Sunday, 29 January 2017

WiTopia

With more than 10 years' experience in the VPN market, you'd expect WiTopia to have put together an impressive list of features – and the company doesn't disappoint.

The service is strong on the fundamentals, with 72 locations in 44 countries, unlimited bandwidth, and support for running it on just about any VPN-compatible device.

Techies will appreciate protocol support covering OpenVPN, L2TP/IPsec, Cisco IPsec, PPTP, and 4D Stealth, as well as port and other tweaks to help you bypass blocks.

WiTopia includes a free Secure DNS service, sometimes a premium feature elsewhere, and a bundled SMTP Mail Relay helps avoid the email problems you can get with other VPNs.

The company's personalVPN Pro plan offers all this for $6.67 a month (£5.30, AU$8.80) over 6 months, $5.84 (£4.65, AU$7.70) if you pay for a full year.

A personalVPN Basic plan drops OpenVPN and 4D Stealth support, and is priced at $5.99 for a single month (£4.77, AU$7.95), dropping to an equivalent $4.17 (£3.32, AU$5.52) if you buy a full year, and there are further discounts for 2 and 3-year subscriptions.

These longer subscriptions may seem risky, but there's a truly unconditional 30-day money-back guarantee for everything but the monthly plan.

Privacy

It can sometimes take a very long time to find or decipher a VPN's logging policy, but WiTopia manages to cover just about everything up-front in a single sentence: "We are not set up in any way to directly view an individual customer’s activity, nor do we monitor, capture, or store logs that are directly attributable to any individual customer."

We would interpret that as meaning there are no activity or session logs (connect/disconnect times, IPs etc), and the privacy policy seems to offer confirmation. The only vaguely logging-related claim is a suggestion that "we may store the amount of data transferred per service... so we can furnish you with bandwidth usage data" – not what we would call intrusive.

WiTopia is a US company, which could make them easier to subpoena, but the company explains that it won't automatically comply. Requests are scrutinised carefully to make sure they 'comply with both the “spirit” and letter of the law'. And of course if there are no logs, there's nothing to hand over anyway.

If you're interested in privacy because you're planning to use torrents, though, beware.

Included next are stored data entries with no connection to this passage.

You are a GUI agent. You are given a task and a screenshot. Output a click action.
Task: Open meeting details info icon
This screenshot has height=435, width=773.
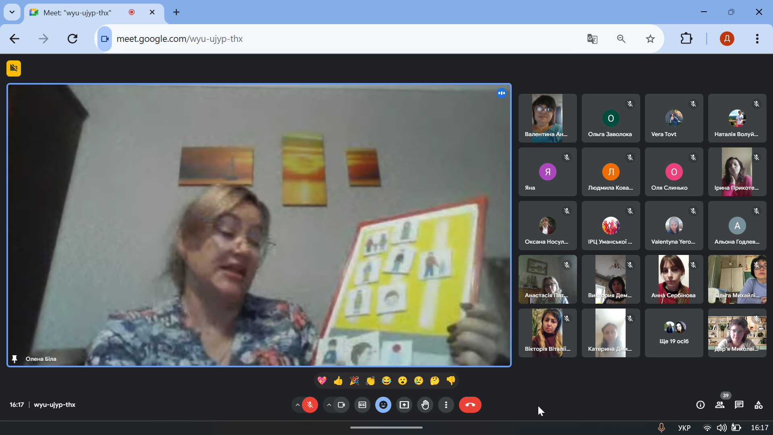click(x=701, y=405)
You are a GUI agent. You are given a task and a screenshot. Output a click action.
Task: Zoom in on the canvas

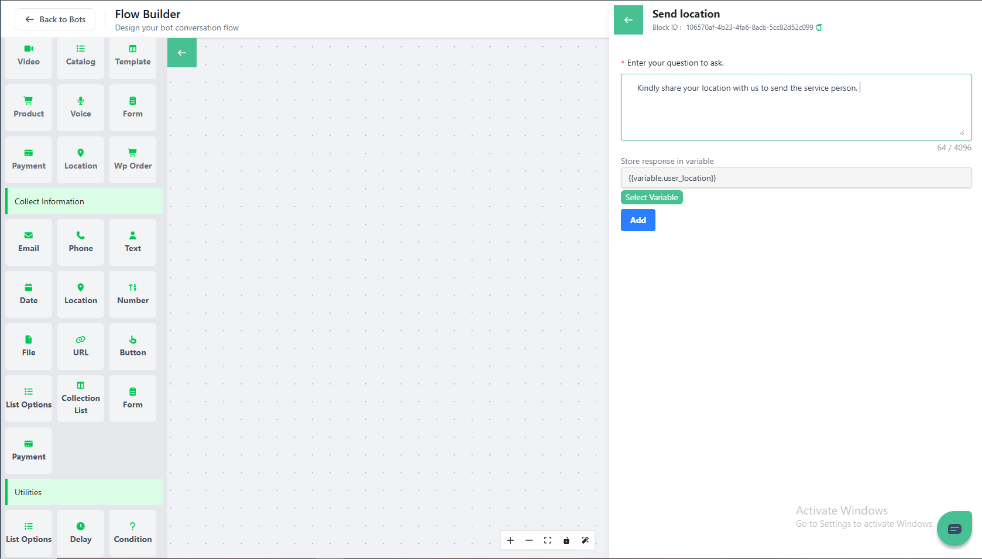tap(510, 540)
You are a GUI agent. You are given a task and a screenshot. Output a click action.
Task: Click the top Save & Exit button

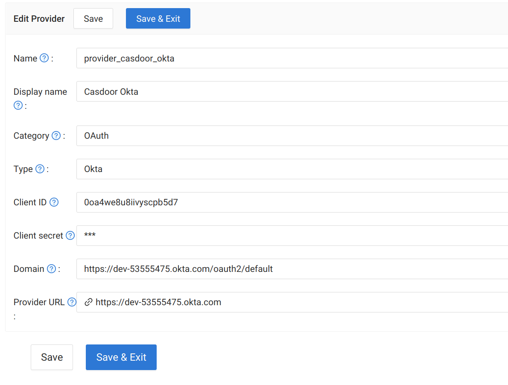coord(158,18)
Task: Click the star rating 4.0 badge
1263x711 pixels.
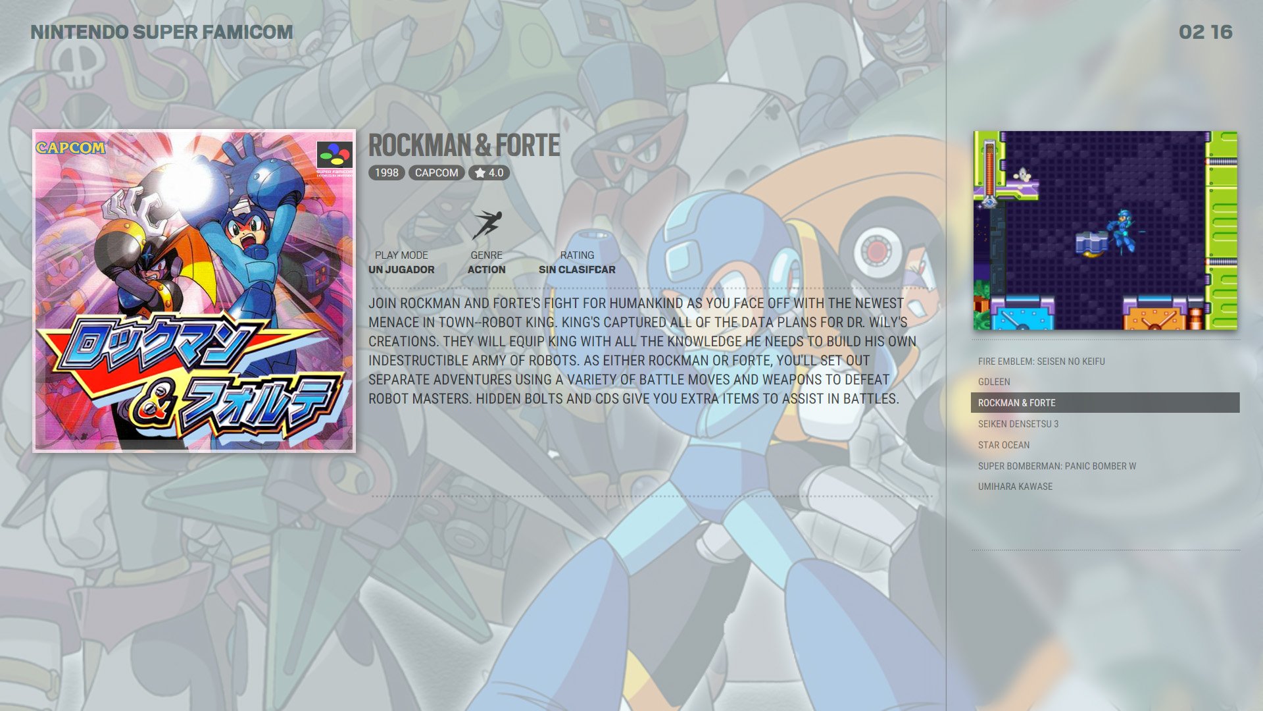Action: [489, 172]
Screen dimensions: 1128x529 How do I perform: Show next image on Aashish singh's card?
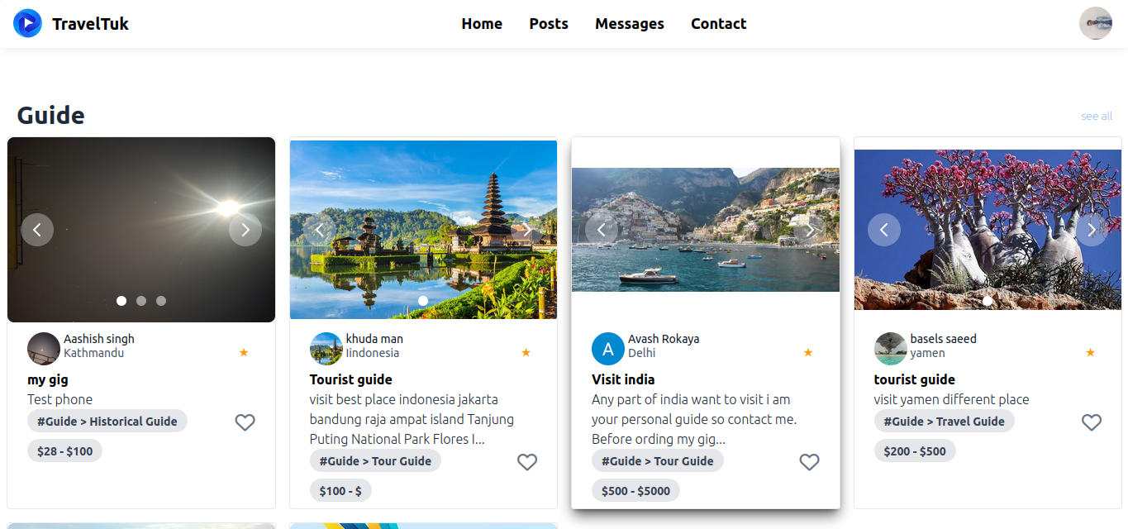(245, 230)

While WiTopia doesn't block them, it does have one of the clearest statements on their usage that we've seen: "If your reason for using the VPN is to download or upload files that contain copyrighted content without the owner’s permission, please don’t do it over our network."

Another plain-speaking clause states that an account is strictly for one person only. You're allowed up to two simultaneous connections to cover a second mobile device, but setting up a router to give others access is forbidden.

Performance

WiTopia's clear privacy policy did a lot to win us over, but the company went and spoiled things when we signed up, demanding our full name, physical address and phone number. We filled in the form anyway, then downloaded and installed the Windows client. There's a Mac client and detailed instructions on setting up other devices, including manual download of OpenVPN setup files if you want to do everything yourself.

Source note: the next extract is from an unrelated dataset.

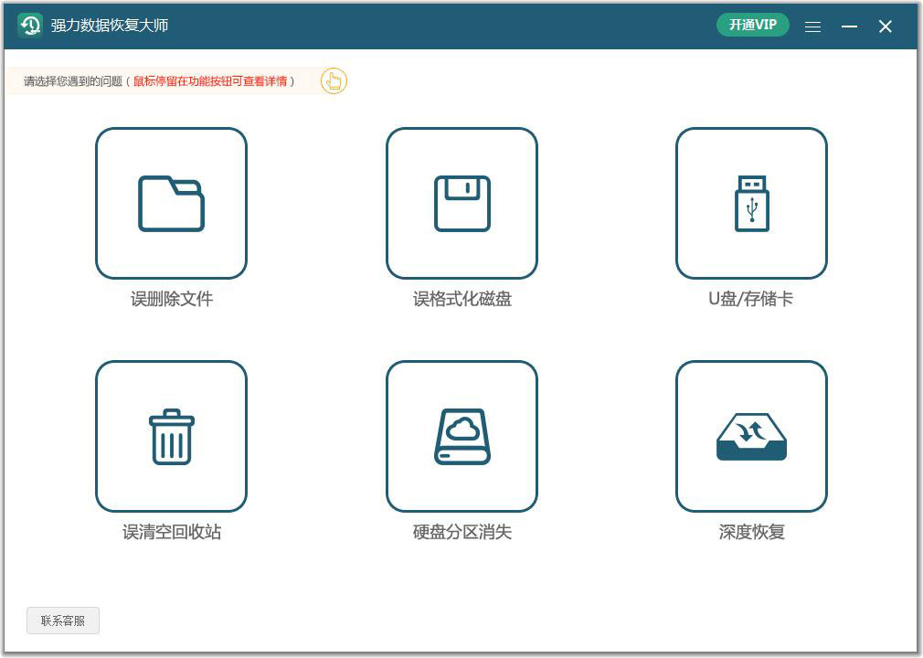
Task: Click the 误清空回收站 text label
Action: [x=171, y=532]
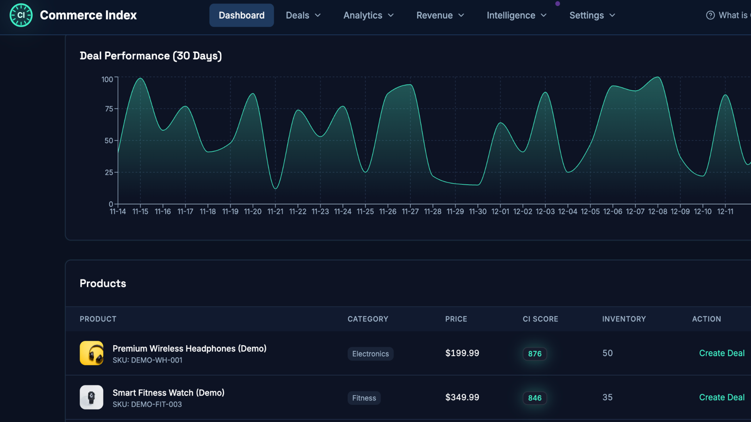This screenshot has height=422, width=751.
Task: Click the 876 CI score badge
Action: pos(535,354)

The Windows client looks good, with gorgeous high-res icons and big buttons. It can be very simple, too: launch, click Quick Connect, and watch as the app connects to the nearest server and its location appears on a detailed map.

But there's also power here. You can manually choose from the huge list of locations. Select a protocol (OpenVPN, L2TP, PPTP, IPSec). An encryption level. There are also startup options, including automatically connecting when you access an insecure wireless network. There's even the ability to add ‘custom gateways’, a way to use other VPN connections from the WiTopia client.

There were still occasional annoyances – for example, why did we have to specify a protocol every time we changed server, rather than accepting a default setting? But that only meant a couple of extra clicks, and overall the client was still a major plus.

Performance was impressive, too. In our tests*, UK-UK connections averaged around 35Mbps, nearby European servers were even better at around 38Mbps, and this was consistent over time. UK-US traffic was relatively disappointing, though not a disaster, at 10-20Mbps. Even long-distance trips like UK-Australia achieved a creditable 20Mbps or more.

We completed our testing with the usual privacy checks, and even those went well: a new IP address in the promised location, and no DNS or WebRTC leaks.

Final verdict

WiTopia is stricter than some services – single user, no router setup, not keen on P2P – but if you can live with that, this VPN provides lots of features and great performance at a very reasonable price.

*Our testing included evaluating general performance (browsing, streaming video). We also used speedtest.net to measure latency, upload and download speeds, and then tested immediately again with the VPN turned off, to check for any difference (over several rounds of testing). We then compared these results to other VPN services we've reviewed. Of course, do note that VPN performance is difficult to measure as there are so many variables.